▼▼▼

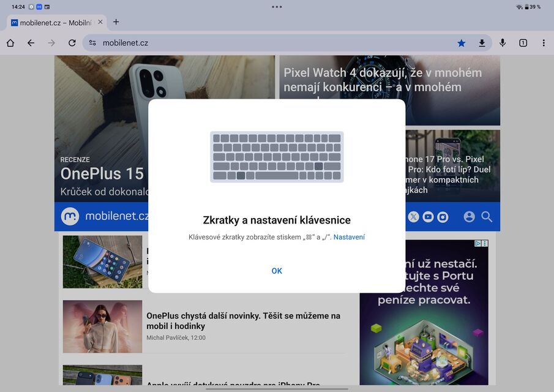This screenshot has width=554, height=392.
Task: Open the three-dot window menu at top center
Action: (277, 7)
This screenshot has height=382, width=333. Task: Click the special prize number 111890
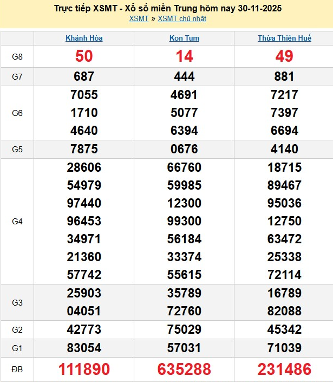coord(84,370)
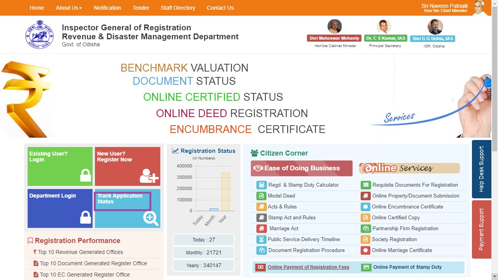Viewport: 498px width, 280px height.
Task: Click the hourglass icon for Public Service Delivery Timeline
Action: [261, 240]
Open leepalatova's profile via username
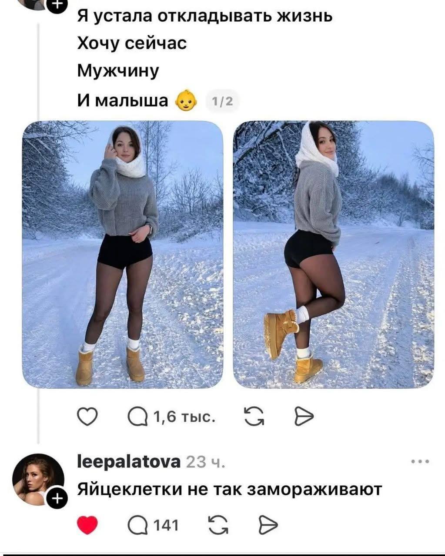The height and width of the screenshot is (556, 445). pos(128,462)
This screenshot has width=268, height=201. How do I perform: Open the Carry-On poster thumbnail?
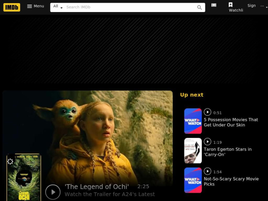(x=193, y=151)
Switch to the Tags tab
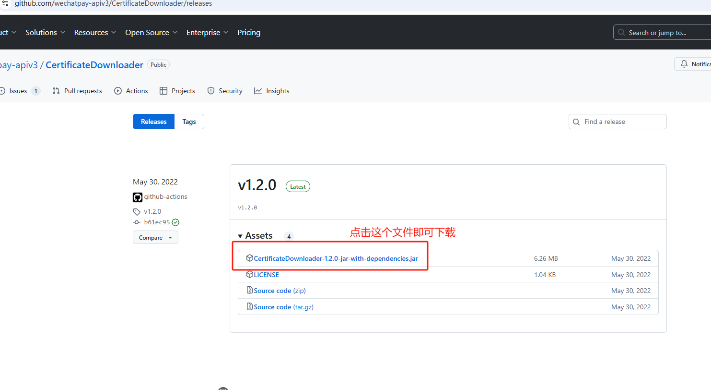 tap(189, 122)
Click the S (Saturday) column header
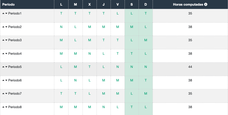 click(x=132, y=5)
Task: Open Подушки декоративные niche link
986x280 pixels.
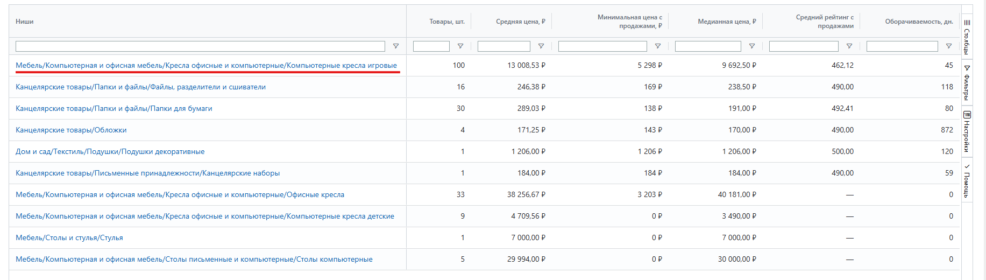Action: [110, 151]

▲▲▲
▼▼▼

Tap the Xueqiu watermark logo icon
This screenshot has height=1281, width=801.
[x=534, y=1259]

▲▲▲

§ Task to carry out
From the data above, retype only the lines starting with the line with "This screenshot has width=268, height=201." and going on through the line with "Task: Open Подушки декоративные niche link", exactly, leaving out the pictures.

§ Finished exercise
This screenshot has width=268, height=201. How do I perform: Open the Carry-On poster thumbnail?
(x=193, y=151)
Switch to the Tags tab
 tap(189, 122)
Click the S (Saturday) column header
 click(x=132, y=5)
Task: Open Подушки декоративные niche link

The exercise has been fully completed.